Still, it is not clear that this is why they would consider the site a duplicate. It is possible (tho not advisable) to have different companies hosting at the same IP address. More likely they went to the domain name record in Whois and found some common information.

antcook

2:08 pm on Jan 30, 2002 (gmt 0)

10+ Year Member



the two sites are:

[urls snipped - sorry guys]

Do you think that they contain "substantively unique content"?

satanclaus

6:25 pm on Feb 7, 2002 (gmt 0)



I don't thing it was the duplicate IP address that caused your problem. Speaking from experience this has never resulted in a denial.

I'm thinking the content must have been too identical to your first submission.

mivox

6:32 pm on Feb 7, 2002 (gmt 0)

WebmasterWorld Senior Member 10+ Year Member



Do you think that they contain "substantively unique content"?

I think you answered your own question in your first post:

a different design to an existing site, but with the same content

If you actually submitted a site to Yahoo with the same content as a site you already had listed, you were basically flushing your money down the toilet from the get-go.

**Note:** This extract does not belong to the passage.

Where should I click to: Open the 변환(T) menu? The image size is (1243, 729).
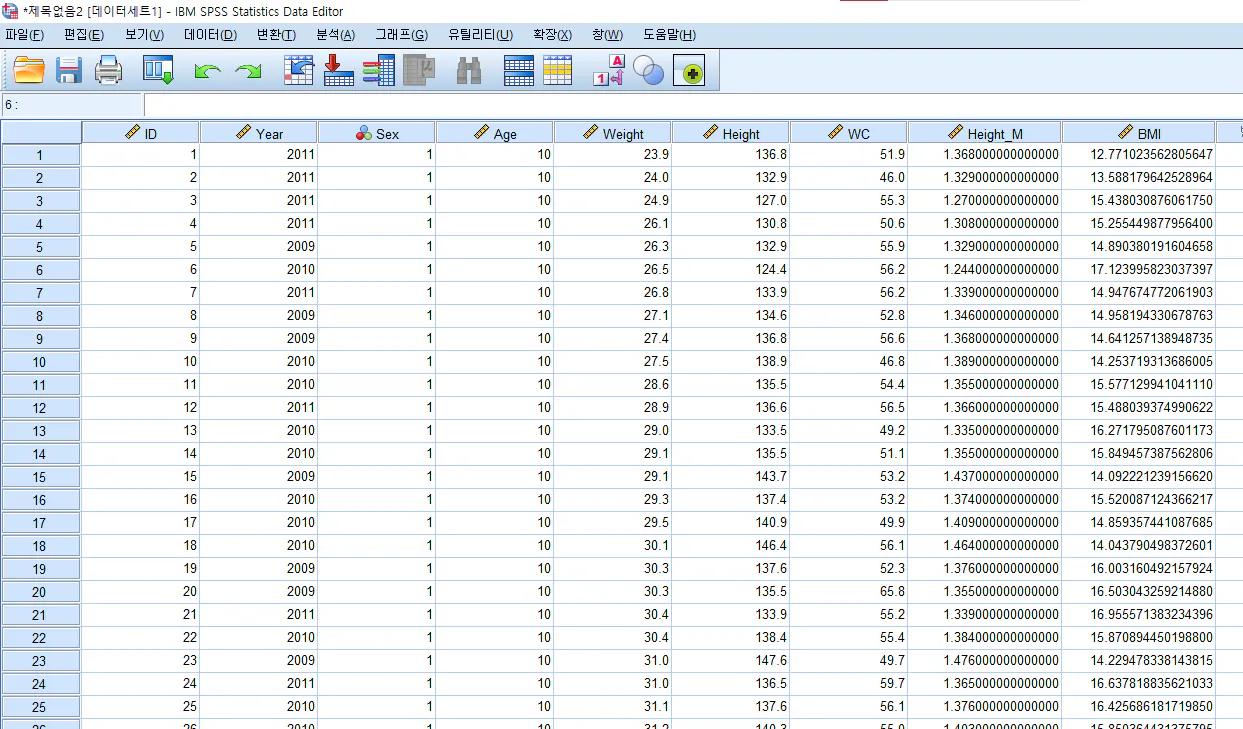(276, 35)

There's nothing to appeal from the sounds of it... Yahoo obviously thinks they do NOT have substantively different content, and from your own posts, it sounds like Yahoo hit the nail on the head.

Laisha

6:43 pm on Feb 7, 2002 (gmt 0)

WebmasterWorld Senior Member 10+ Year Member



There's nothing to appeal from the sounds of it..

You could very likely redo the site so that it does have unique content and resubmit it before the appeal time runs out.

This would be preferable to simply waving bye-bye to your $299.00.

john316

6:44 pm on Feb 7, 2002 (gmt 0)

WebmasterWorld Senior Member 10+ Year Member



You have 30 days to appeal, maybe you could come up with some unique content (at least not a copy of your other site) and re-submit.

seth_wilde

6:50 pm on Feb 7, 2002 (gmt 0)

WebmasterWorld Senior Member 10+ Year Member



I have to agree with budterm... Although not all of the time, Yahoo does use whois info to look for dupes... I've never heard of them using IP's...

How's your first listings? In circumstances like this Yahoo will usually let you list the 2nd site and they will just remove the 1st site... If your 1st site isn't doing very well this could be a good compromise...

EliteWeb

7:17 pm on Feb 7, 2002 (gmt 0)

WebmasterWorld Senior Member 10+ Year Member



Unique content, go with it spend a day to redo it all :)

antcook

7:25 pm on Feb 7, 2002 (gmt 0)

10+ Year Member



Ok guys

thanks for the advice. I'm going to spend a day on the content like you suggest. It's actually a mobile phone ringtone site, so I might do the new site as a collection of links, a couple of articles and guides, that sort of thing.

do you think that'll be good enough? We'll just use the site as a content site and promote other websites we run with banners or something.

hopefully they won't totally ban both sites.

do you guys think it's worth changing the IP address as well?

satanclaus

7:30 pm on Feb 7, 2002 (gmt 0)



normal answer: IP doesn't matter. If they're that worried about it they'll do a whois on you and find out anyway.

paranoid answer: yes. change your IP, the name on the domain registry and get a P.O box in another city, state so you can change the address on the registry too. :)

jamsy

11:39 pm on Feb 7, 2002 (gmt 0)

10+ Year Member



To be quite honest with you i doubt Yahoo will allow you in now. Regardless of new content or whois data.

In their eyes you have tried to de-value their index and thus should be taught a lesson. :(

Yahoo are a different breed to normal people/companies - their customer service is non existant. They think they own the net

To be fair to them though, they do provide me with loads and loads of traffic :)

I sincerely hope you do get back in and wish you the best of luck.